Write out, from the entries below, exactly the lines that run between the lines holding "Image resolution: width=1265" and "Task: Click the 'SSL Host' field label", inclusive, and stop there.
EXCERPTED RECORDS Start Marker
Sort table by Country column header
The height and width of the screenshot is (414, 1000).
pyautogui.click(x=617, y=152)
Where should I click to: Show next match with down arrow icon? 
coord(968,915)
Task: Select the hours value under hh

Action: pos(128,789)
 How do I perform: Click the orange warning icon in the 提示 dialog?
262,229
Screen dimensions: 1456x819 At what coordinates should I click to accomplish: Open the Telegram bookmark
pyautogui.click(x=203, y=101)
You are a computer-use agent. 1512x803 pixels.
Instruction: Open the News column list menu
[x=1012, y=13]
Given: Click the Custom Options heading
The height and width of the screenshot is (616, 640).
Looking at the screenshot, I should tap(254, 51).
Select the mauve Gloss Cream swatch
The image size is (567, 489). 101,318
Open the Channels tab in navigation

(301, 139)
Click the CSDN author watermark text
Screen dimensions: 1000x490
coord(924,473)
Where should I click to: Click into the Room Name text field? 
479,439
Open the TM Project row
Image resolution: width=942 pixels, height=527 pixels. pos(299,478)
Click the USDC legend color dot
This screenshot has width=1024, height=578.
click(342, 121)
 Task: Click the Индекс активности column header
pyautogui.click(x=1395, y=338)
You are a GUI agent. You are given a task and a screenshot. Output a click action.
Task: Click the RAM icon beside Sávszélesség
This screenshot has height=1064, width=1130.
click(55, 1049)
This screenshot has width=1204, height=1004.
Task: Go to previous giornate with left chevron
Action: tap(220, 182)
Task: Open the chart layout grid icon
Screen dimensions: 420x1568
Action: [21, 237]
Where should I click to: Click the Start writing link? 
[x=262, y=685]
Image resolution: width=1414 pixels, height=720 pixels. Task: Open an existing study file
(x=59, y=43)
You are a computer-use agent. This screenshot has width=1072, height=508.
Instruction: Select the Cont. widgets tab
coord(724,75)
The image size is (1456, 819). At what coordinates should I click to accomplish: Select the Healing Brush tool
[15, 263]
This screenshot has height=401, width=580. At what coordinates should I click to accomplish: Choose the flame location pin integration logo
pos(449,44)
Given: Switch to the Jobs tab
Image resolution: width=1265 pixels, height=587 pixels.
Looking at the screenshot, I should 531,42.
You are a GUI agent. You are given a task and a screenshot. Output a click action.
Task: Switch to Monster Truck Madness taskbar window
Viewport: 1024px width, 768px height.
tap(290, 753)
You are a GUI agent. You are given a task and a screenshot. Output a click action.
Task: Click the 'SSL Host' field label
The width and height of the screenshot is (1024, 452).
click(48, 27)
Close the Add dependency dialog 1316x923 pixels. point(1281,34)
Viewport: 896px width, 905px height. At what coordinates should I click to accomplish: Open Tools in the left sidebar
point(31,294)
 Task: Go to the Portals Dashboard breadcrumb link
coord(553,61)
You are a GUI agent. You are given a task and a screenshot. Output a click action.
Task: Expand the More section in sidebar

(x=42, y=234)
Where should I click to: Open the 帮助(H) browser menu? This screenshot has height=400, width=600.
EXCERPTED RECORDS End Marker
**EXERCISE SOLUTION:**
Image resolution: width=1265 pixels, height=587 pixels.
Looking at the screenshot, I should 531,42.
You are a GUI agent. You are given a task and a screenshot. Output a click action.
Task: Switch to Monster Truck Madness taskbar window
Viewport: 1024px width, 768px height.
tap(290, 753)
You are a GUI agent. You are given a task and a screenshot. Output a click action.
Task: Click the 'SSL Host' field label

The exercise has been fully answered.